_Problem_
Reproduce the following lines verbatim, covering every one of them.

· · ·

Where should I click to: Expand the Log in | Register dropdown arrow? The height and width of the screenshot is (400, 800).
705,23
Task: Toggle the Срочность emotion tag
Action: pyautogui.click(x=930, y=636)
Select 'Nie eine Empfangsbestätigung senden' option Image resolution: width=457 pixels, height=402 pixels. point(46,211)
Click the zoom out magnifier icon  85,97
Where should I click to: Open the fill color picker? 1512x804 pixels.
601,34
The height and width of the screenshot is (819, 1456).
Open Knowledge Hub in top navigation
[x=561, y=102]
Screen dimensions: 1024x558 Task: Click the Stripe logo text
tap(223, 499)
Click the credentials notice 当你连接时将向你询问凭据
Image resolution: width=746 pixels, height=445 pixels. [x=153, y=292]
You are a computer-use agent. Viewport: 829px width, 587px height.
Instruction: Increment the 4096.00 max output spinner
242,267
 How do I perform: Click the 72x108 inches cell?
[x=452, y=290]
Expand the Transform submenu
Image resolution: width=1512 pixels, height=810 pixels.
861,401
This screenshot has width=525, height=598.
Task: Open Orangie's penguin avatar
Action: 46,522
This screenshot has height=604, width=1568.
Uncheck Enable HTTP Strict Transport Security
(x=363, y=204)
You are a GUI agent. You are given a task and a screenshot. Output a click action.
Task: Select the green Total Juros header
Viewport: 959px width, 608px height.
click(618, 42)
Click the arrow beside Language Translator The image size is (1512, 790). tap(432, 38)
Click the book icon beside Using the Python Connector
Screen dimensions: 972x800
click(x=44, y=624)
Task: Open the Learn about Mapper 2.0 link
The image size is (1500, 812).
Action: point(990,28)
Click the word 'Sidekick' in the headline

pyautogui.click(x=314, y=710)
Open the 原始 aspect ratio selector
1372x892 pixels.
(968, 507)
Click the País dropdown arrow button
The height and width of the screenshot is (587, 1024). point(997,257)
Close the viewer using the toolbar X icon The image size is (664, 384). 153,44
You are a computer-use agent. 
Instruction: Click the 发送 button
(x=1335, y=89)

· · ·

_Task response_
Where should I click to: Expand the Log in | Register dropdown arrow? The height and width of the screenshot is (400, 800).
705,23
Task: Toggle the Срочность emotion tag
Action: pyautogui.click(x=930, y=636)
Select 'Nie eine Empfangsbestätigung senden' option Image resolution: width=457 pixels, height=402 pixels. point(46,211)
Click the zoom out magnifier icon  85,97
Where should I click to: Open the fill color picker? 1512x804 pixels.
601,34
The height and width of the screenshot is (819, 1456).
Open Knowledge Hub in top navigation
[x=561, y=102]
Screen dimensions: 1024x558 Task: Click the Stripe logo text
tap(223, 499)
Click the credentials notice 当你连接时将向你询问凭据
Image resolution: width=746 pixels, height=445 pixels. [x=153, y=292]
You are a computer-use agent. Viewport: 829px width, 587px height.
Instruction: Increment the 4096.00 max output spinner
242,267
 How do I perform: Click the 72x108 inches cell?
[x=452, y=290]
Expand the Transform submenu
Image resolution: width=1512 pixels, height=810 pixels.
861,401
This screenshot has width=525, height=598.
Task: Open Orangie's penguin avatar
Action: 46,522
This screenshot has height=604, width=1568.
Uncheck Enable HTTP Strict Transport Security
(x=363, y=204)
You are a GUI agent. You are given a task and a screenshot. Output a click action.
Task: Select the green Total Juros header
Viewport: 959px width, 608px height.
click(618, 42)
Click the arrow beside Language Translator The image size is (1512, 790). tap(432, 38)
Click the book icon beside Using the Python Connector
Screen dimensions: 972x800
click(x=44, y=624)
Task: Open the Learn about Mapper 2.0 link
The image size is (1500, 812).
Action: point(990,28)
Click the word 'Sidekick' in the headline

pyautogui.click(x=314, y=710)
Open the 原始 aspect ratio selector
1372x892 pixels.
(968, 507)
Click the País dropdown arrow button
The height and width of the screenshot is (587, 1024). point(997,257)
Close the viewer using the toolbar X icon The image size is (664, 384). 153,44
You are a computer-use agent. 
Instruction: Click the 发送 button
(x=1335, y=89)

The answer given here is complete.